• Task directions: Scan the data below for lines holding the word "agent", and copy each line found.

• Stored items:
== Segment start ==
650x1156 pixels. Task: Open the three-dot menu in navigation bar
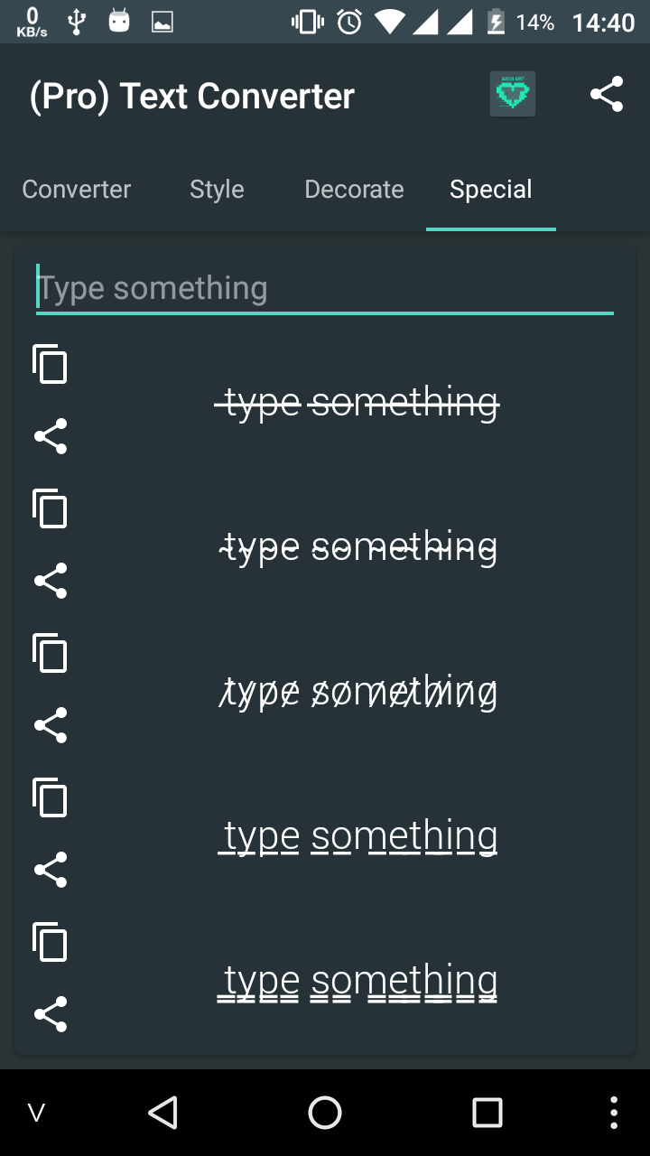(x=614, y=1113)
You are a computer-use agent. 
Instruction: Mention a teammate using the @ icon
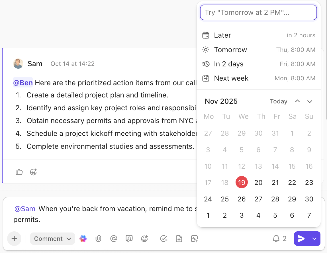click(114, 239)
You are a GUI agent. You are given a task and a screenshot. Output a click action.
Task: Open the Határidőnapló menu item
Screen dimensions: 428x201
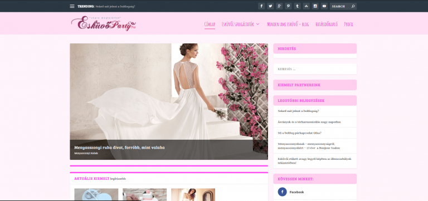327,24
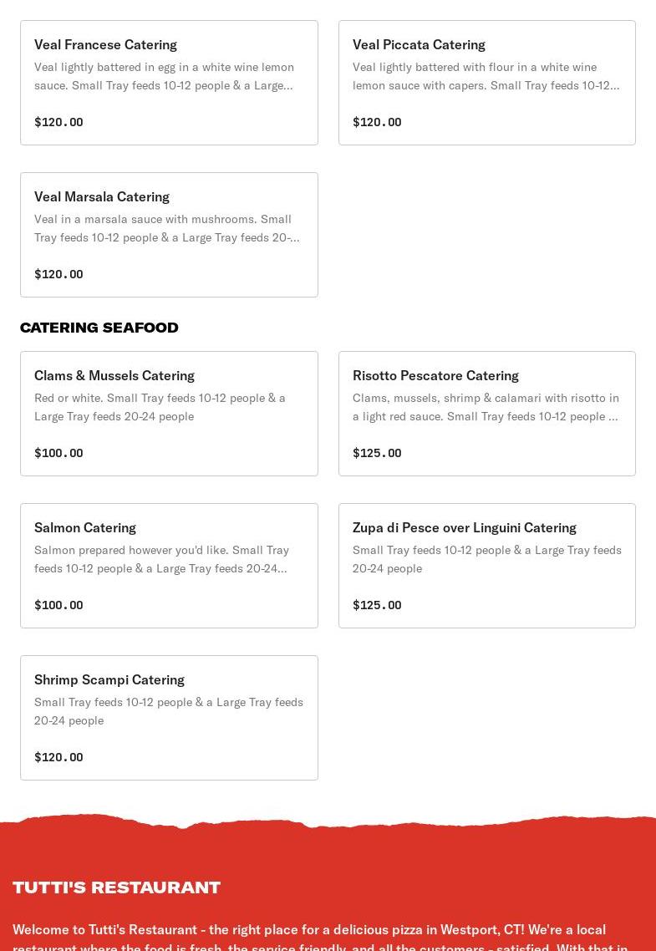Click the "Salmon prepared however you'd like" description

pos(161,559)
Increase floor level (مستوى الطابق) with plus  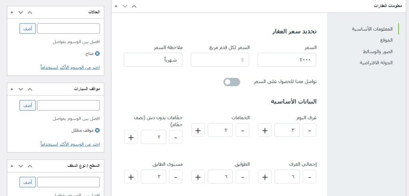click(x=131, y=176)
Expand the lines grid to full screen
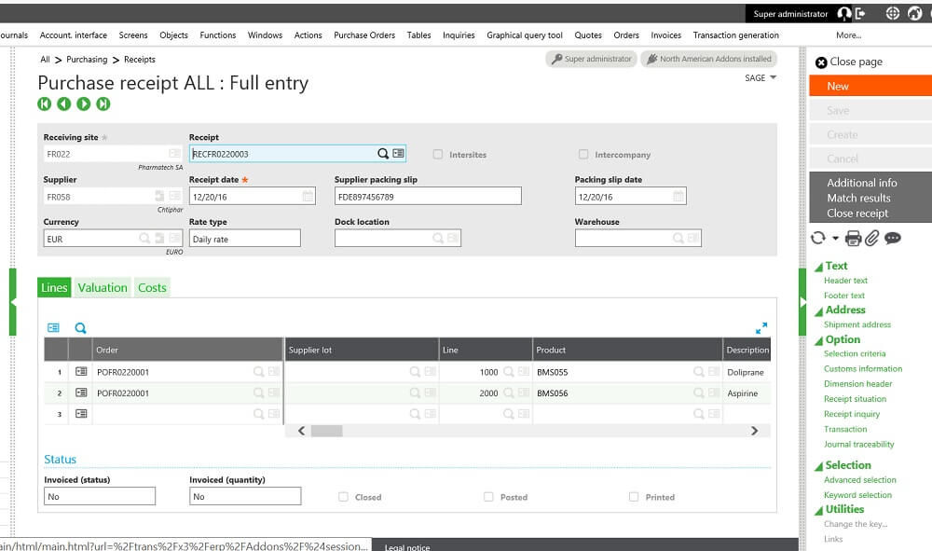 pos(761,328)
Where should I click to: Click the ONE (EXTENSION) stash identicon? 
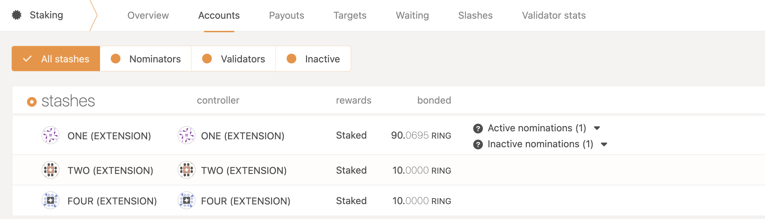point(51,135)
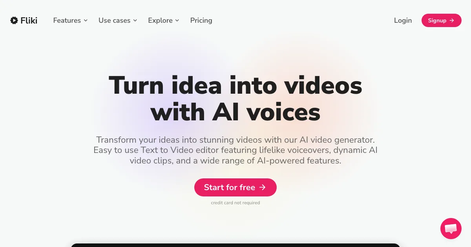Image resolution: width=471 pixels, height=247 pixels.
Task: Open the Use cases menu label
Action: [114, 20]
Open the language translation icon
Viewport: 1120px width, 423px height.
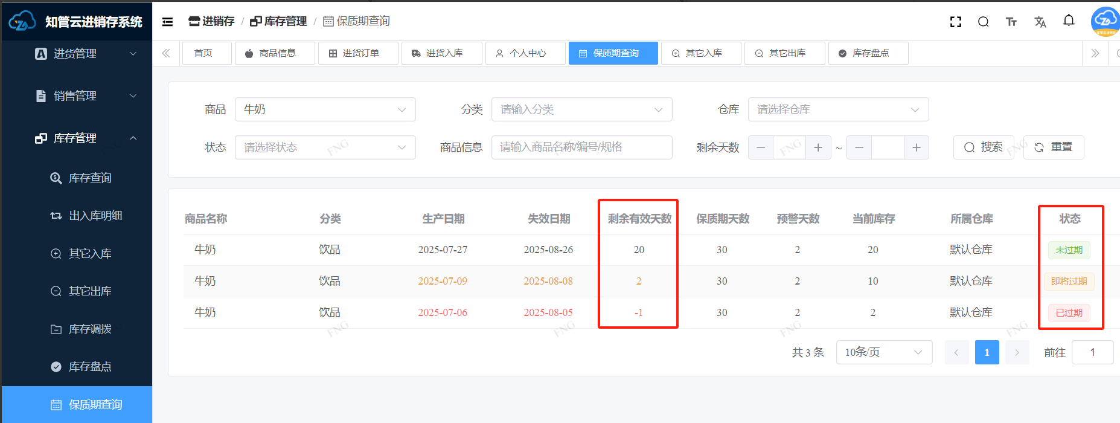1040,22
== Segment end ==
== Segment start ==
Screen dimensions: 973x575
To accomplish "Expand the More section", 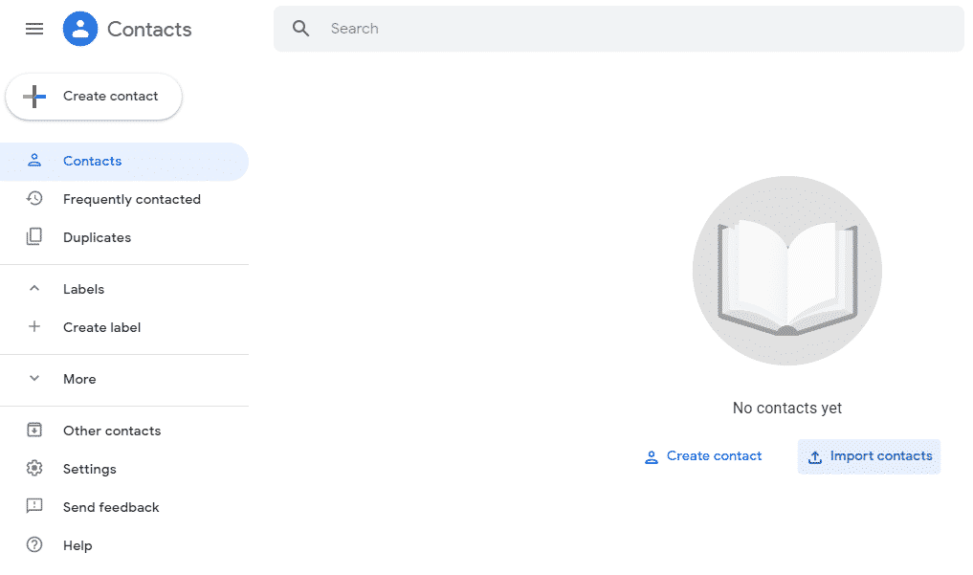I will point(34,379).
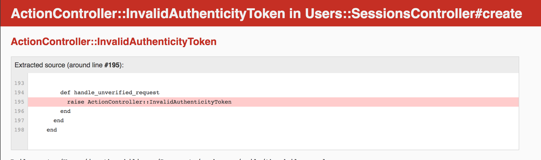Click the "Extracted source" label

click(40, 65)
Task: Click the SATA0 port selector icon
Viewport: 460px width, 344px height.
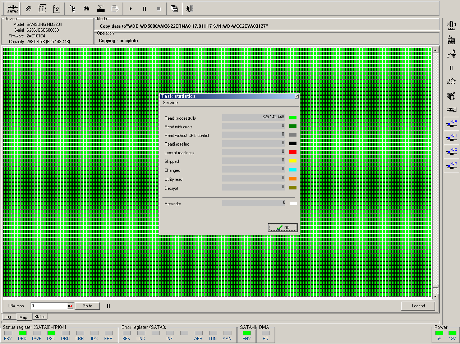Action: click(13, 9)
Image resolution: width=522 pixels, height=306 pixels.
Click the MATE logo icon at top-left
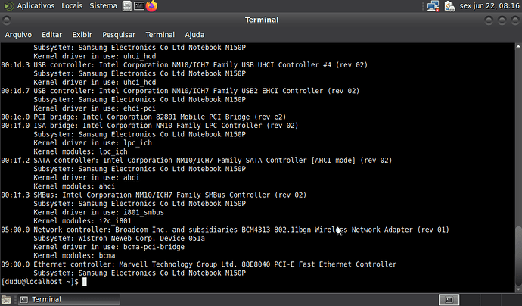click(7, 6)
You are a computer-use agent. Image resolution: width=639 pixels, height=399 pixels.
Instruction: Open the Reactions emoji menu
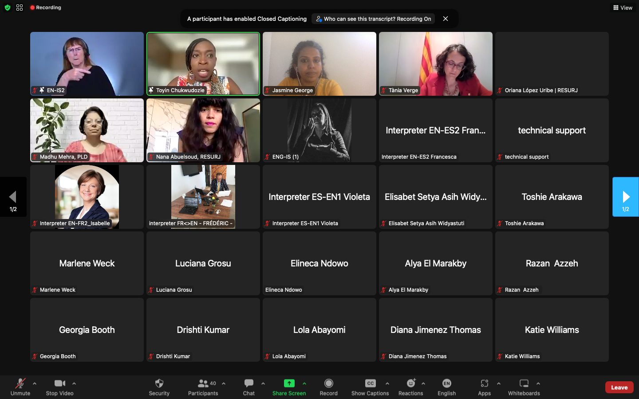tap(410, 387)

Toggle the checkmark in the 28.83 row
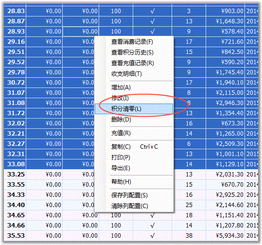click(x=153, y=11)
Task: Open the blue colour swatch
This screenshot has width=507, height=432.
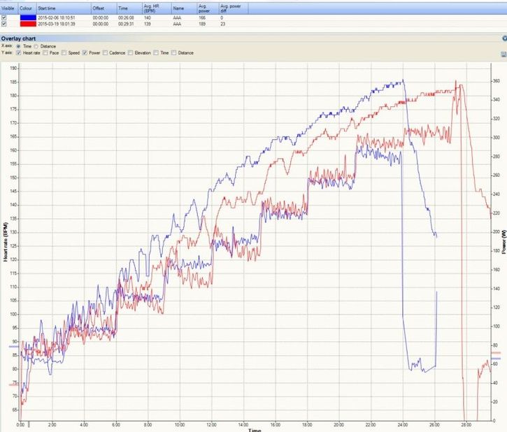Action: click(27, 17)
== Segment end ==
• Problem solution:
You are a computer-use agent. 
You are a GUI agent. You are given a task and a screenshot. Output a click action.
You are a computer-use agent. Image resolution: width=639 pixels, height=399 pixels.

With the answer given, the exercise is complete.